(ABOUT THIS EXERCISE) Please return the passage on children's weight and eating out word for word, beginning at the words "When dining out, we" and stopping after "when eating out.".

(PAGE TEXT)
......
Not all of the above mean that your child has a weight problem.  They simply should raise a red flag.   Upon further investigation, you  may find out everything is fine and no intervention is necessary.  But maybe it is and you may have just prevented a little problem from becoming a great big one down the road.

“In any moment of decision, the best thing you can do is the right thing, the next best thing is the wrong thing, and the worst thing you can do is nothing.”       Theodore Roosevelt

Helping Your Child Avoid Overeating When Dining Out

      When dining out, we all know it is difficult to avoid eating too many calories – let alone the amount of fat, cholesterol and sodium which skyrocket in restaurant foods.  The best way to help your child or teen avoid overeating, is to discuss the guidelines listed below when going to a restaurant.  Now, of course, on special occasions they may want to splurge.  That is fine, however, many families are eating out more than ever.  If you find this is the case, splurging all the time will lead to extra pounds and having a plan when going to a restaurant is a great idea!  These suggestions should be followed by everyone when eating out.
......
(DATASET EXCERPT)
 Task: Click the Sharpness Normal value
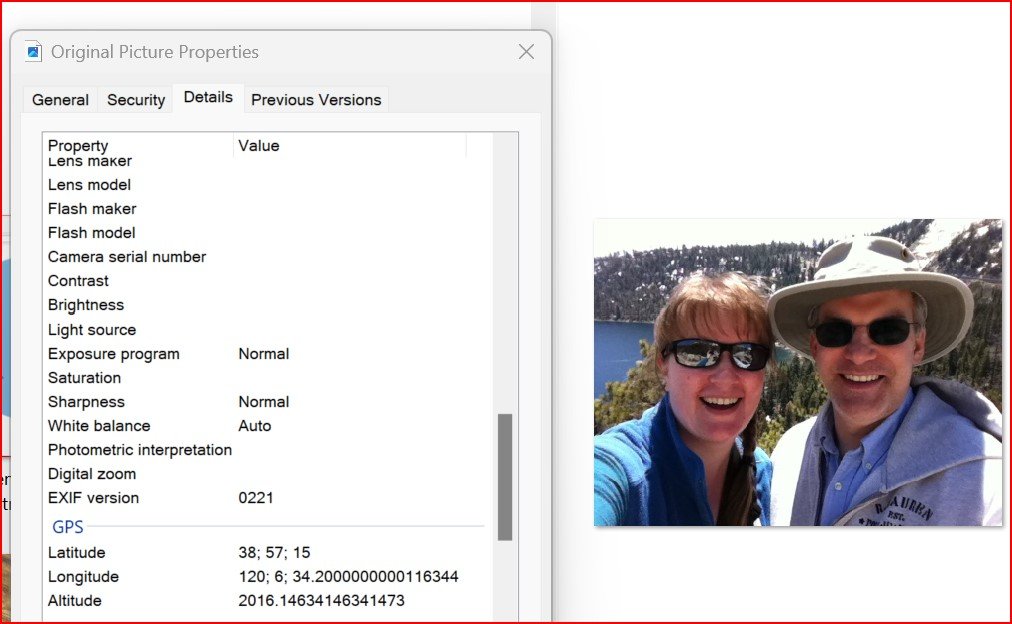pyautogui.click(x=264, y=402)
......
(ANSWER TO THIS TASK)
When dining out, we all know it is difficult to avoid eating too many calories – let alone the amount of fat, cholesterol and sodium which skyrocket in restaurant foods.  The best way to help your child or teen avoid overeating, is to discuss the guidelines listed below when going to a restaurant.  Now, of course, on special occasions they may want to splurge.  That is fine, however, many families are eating out more than ever.  If you find this is the case, splurging all the time will lead to extra pounds and having a plan when going to a restaurant is a great idea!  These suggestions should be followed by everyone when eating out.